Социалистическая политика, в указанном выше двусмысленном понимании, сохраняла марксистский треугольник вместе, даже если в нем и было очень мало от марксистских намерений. Но она дезинтегрировалась в 1980‐е годы: она столкнулась с трудностями и потерпела поражение во Франции; электорально провалилась в Великобритании и была вынуждена перейти к обороне в Скандинавии; резко развернулась в правую сторону по геополитическим и некоторым другим причинам в Южной Европе; была оставлена или подорвана в коммунистической Евразии; уже была раздавлена сапогом милитаристов в Латинской Америке. Это вымывало почву из-под ног марксизма как социальной науки по мере того, как ее анализ терял привлекательность для потенциальной аудитории. Марксистской философии в качестве историографии и социальной науки пришлось опираться на академические ассигнования. Возможно, по той причине, что она имела иммунитет перед эмпирическими опровержениями, философия справилась с этим лучше, поддерживая связь с маргинальной революционной политической деятельностью, в особенности в нескольких регионах Латинской Европы.

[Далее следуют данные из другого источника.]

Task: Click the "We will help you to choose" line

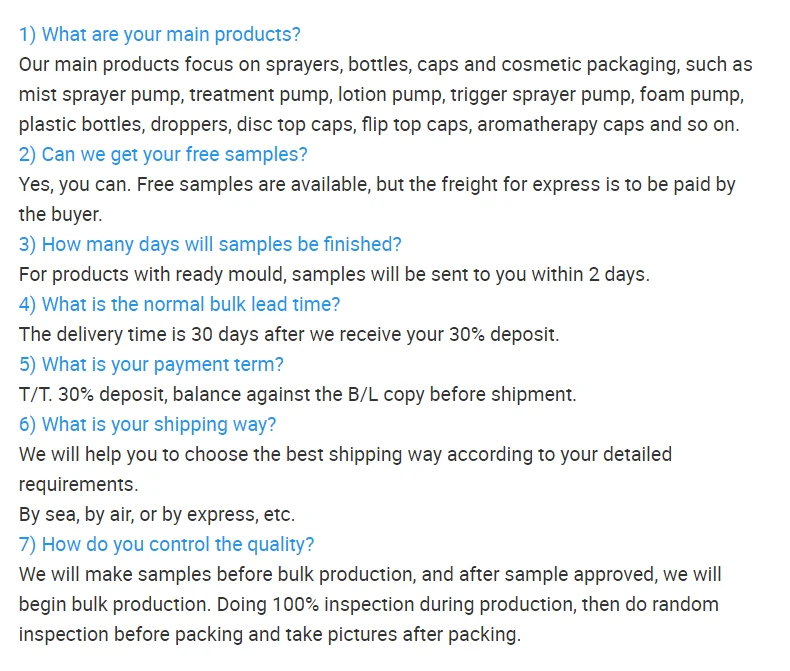Action: tap(345, 455)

Марксистский треугольник из социальной науки, политической деятельности и философии был, по всей видимости, безвозвратно сломан. Не говоря о том, что социалистическая политическая деятельность, основывающаяся на претензиях на другое, социалистическое общество, исчезла. Там, где электоральная система допускает ее существование, поддержка такой политики колеблется в районе 5–20% от числа участвующих в голосовании, но она могла бы вырасти. У политических идеологий и направлений есть свои взлеты и падения, и постколониализм в обозримой перспективе может быть вытеснен каким-нибудь новым социализмом. Но недостаточное развитие марксистской политической теории, вместе с реструктуризацией капиталистических обществ, делает весьма маловероятным, что господствующая социальная политика могла бы быть достаточно марксистской. Пик развития индустриального рабочего класса в прошлом, в то время как на первый план выходят многие ранее игнорируемые политические субъекты.